I have to reject that offering. A true Father figure allows his children to grow by painfully sitting back and letting his loved ones learn through their mistakes, Yet he intervenes when the child is on the verge of mortal consequence. In that moment, I, as a father, would give my life to protect my children from lethal harm. But God, it appears, sits back and watches, up to and through the bloody end of it all. Sure, He sacrificed his Son, His most precious gift, so that whoever believes in Him might one day know peace and love…just not today!
Christians are quick to point out that it all comes back to the miracle of faith.

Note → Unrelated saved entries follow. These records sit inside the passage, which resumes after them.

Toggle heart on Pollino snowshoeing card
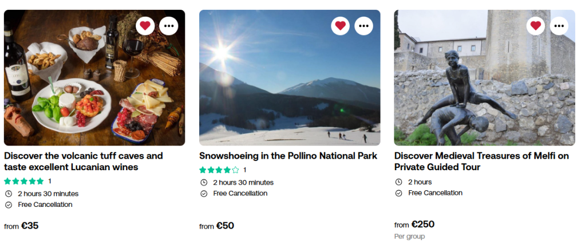Image resolution: width=585 pixels, height=247 pixels. click(340, 25)
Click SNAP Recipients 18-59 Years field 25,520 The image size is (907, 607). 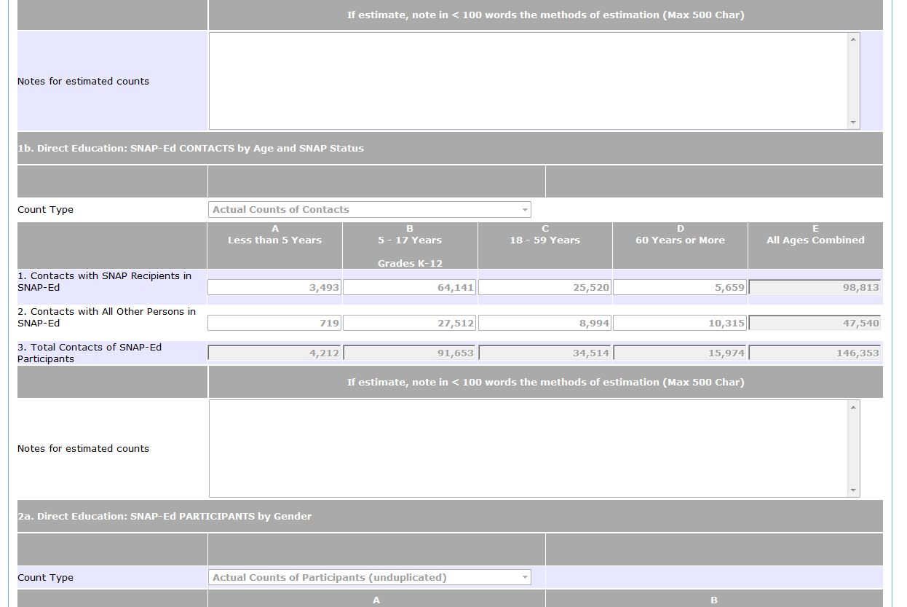[544, 288]
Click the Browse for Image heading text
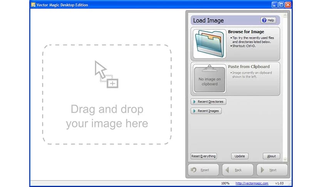This screenshot has height=187, width=322. coord(246,32)
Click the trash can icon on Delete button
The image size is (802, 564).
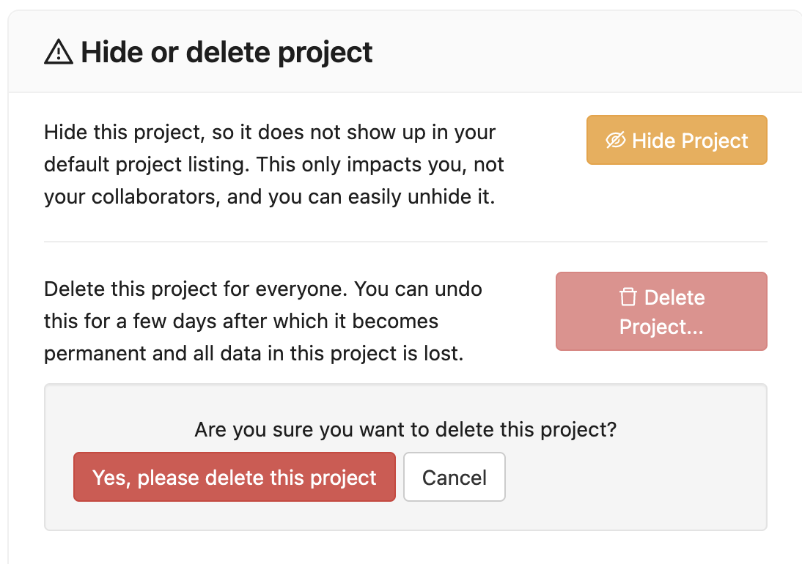click(x=628, y=297)
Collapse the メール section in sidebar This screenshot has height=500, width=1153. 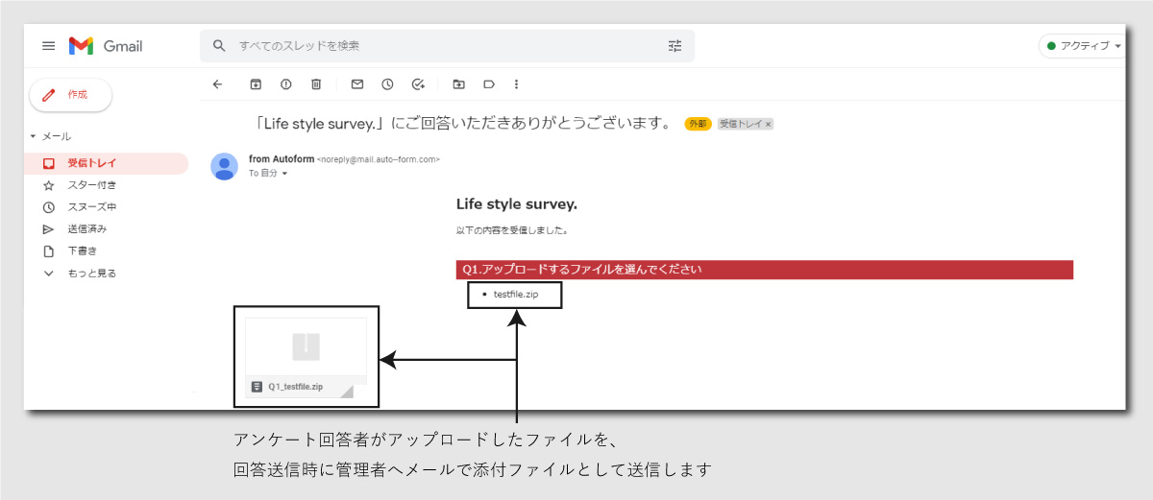[33, 137]
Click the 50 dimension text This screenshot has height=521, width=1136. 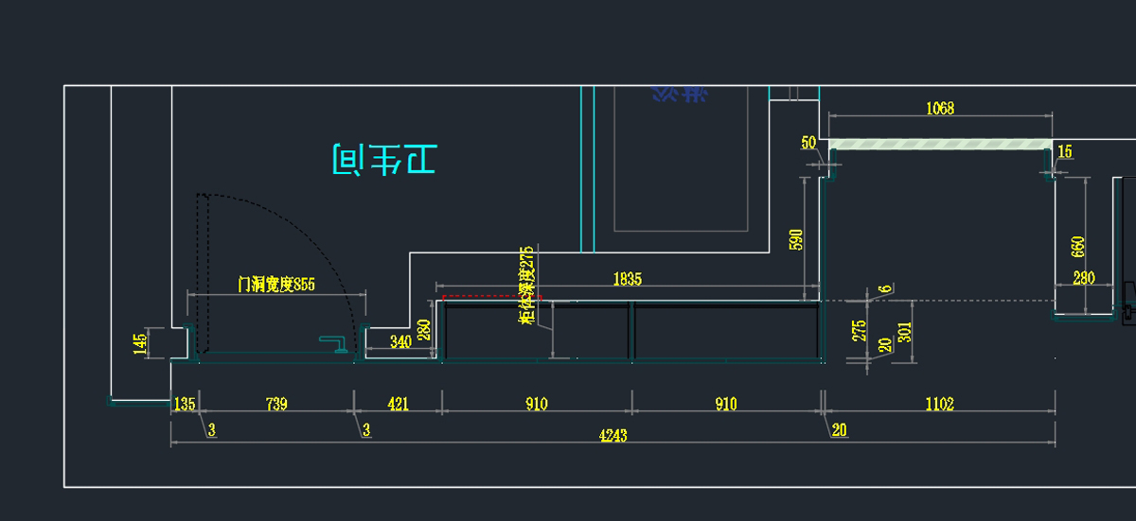808,143
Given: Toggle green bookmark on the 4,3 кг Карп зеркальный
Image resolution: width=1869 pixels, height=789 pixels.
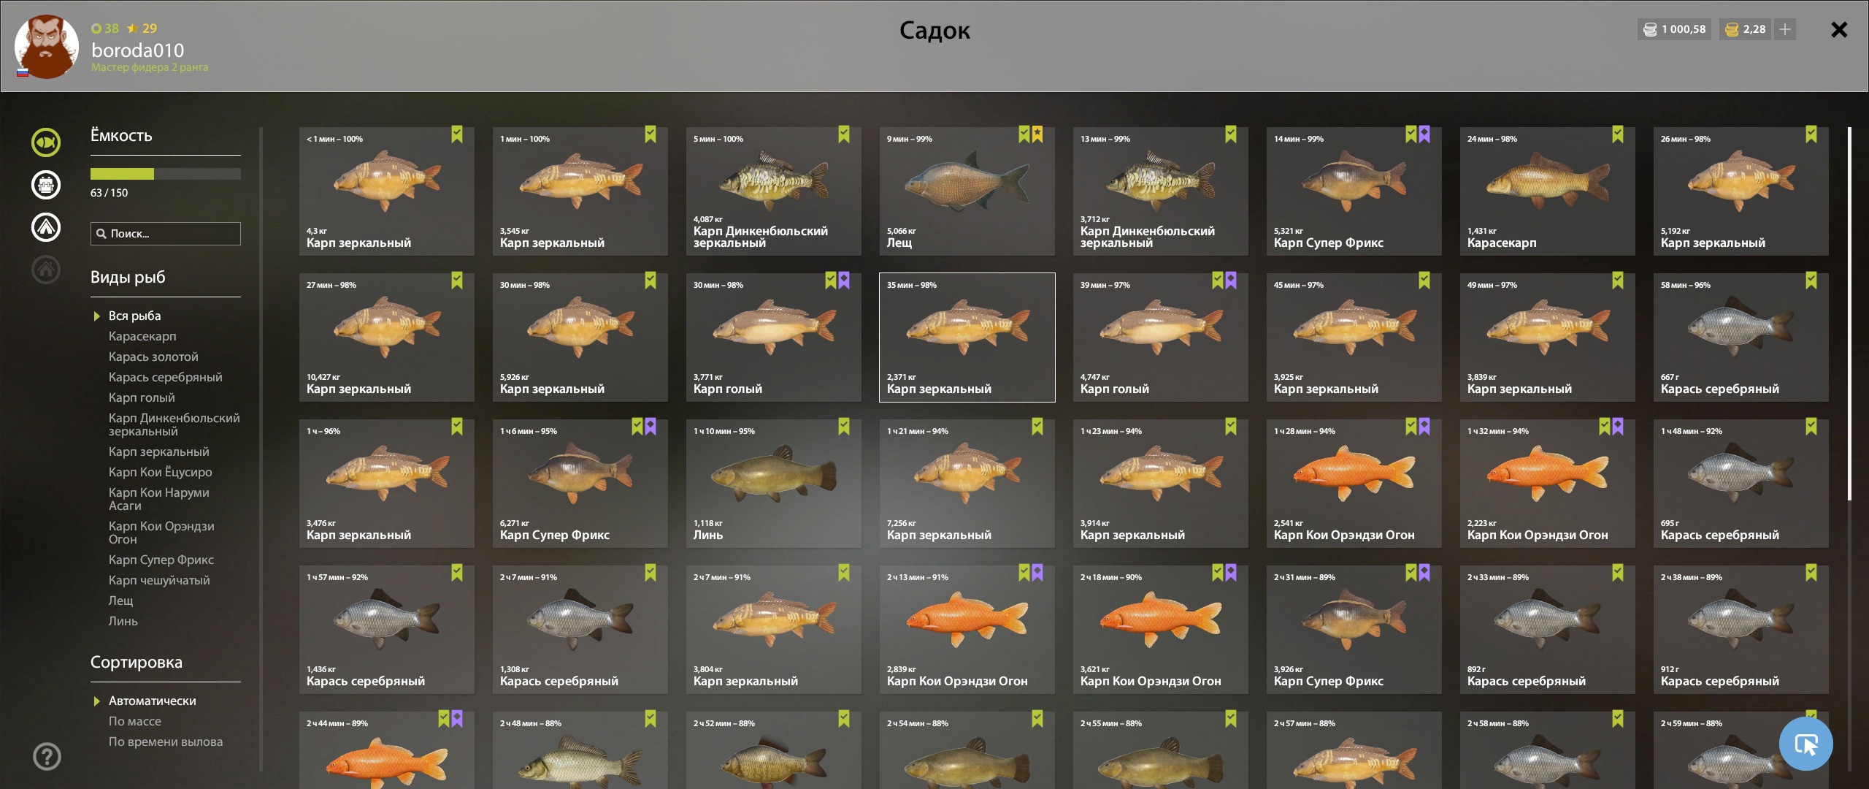Looking at the screenshot, I should [457, 134].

They claim that to know is irrelevant and a false journey, and the only thing that matters is that we “believe” there is a sound celestial reasoning for the evils we encounter as we journey through this life. But it just doesn’t add up. Believers respond that the reason I cannot find an answer to this and similar questions of Divine indifference is because of my lack of faith. I would argue that my lack of faith stems from clear evidence that God, in allowing such horrific events to shape our lives offers a path toward reconciliation that is too great a burden for any of us to bear.
Ask the parents of the Sandy Hook shooting tragedy. Ask the Mother of the child killed by collateral damage in a drone strike in Pakistan. Ask the orphan who not only loses his biological parents, but is then placed in an abusive foster home. The examples of pain are endless. The examples of God’s alleged compassion can fit in one book.
More importantly, believers argue, while we may openly seek understanding and purpose, it is only through the power of prayer that we can even begin to approximate resolution. On bended knee, we utter our fealty to our Creator, accepting without question that He knows what’s best. We should leave off our incessant whys. And so many, including myself, refuse to accept tragedy through supplication and prayer, and continue to stand up and question.
It is somewhat patronizing to suggest that God is tolerant of our doubt and ultimately forgiving of our lack of faith. He cannot be both the architect of this grand design of free will and demanding that we surrender it at the same time in order to achieve a more perfect union with Him.
If in fact we are flawed from the cradle due to the original sin of Adam and Eve; if we are offered salvation through the sacrifice and blood of a crucified Son, why then not completely deliver us from evil today rather than offering a rain check for peace and happiness only once we expire? How is that compassionate or loving? Why do we call Him Father and not the great Procrastinator?
Proverbs 21:30 offers, “There is no wisdom nor understanding nor counsel against the Lord.” I don’t enjoy struggling with faith. I wish I could take the easy path and just turn everything over to His “voyeuristic” style of non-intervention. But I can’t. More than anything, except truth, I want to believe that this all means something. Yet, I would rather confront the evils of this world from a position of knowledge and sympathetic understanding than to close my eyes in prayer and call that a day.
Our Creator put us in a scientific world but left us with an instruction manual no better than the Ikea assembly sheets that serve only to baffle and confuse.
I do not believe, or want to believe that He is nothing but a heavenly voyeur when it comes to our pain and suffering. Unfortunately, that does seem to be where the evidence points.
I can already anticipate a Christian response for my questioning the “wisdom” of God. I will be counseled to seek Him in prayer. I’ve done that, to no avail, for 40 years. How about instead of my falling to my knees in prayer, you Believers fall to your knees and help a parent mop up the blood of his/her slain child. And please, don’t ask why. Just have faith that somehow He knows why. Your job is to accept and live with the pain.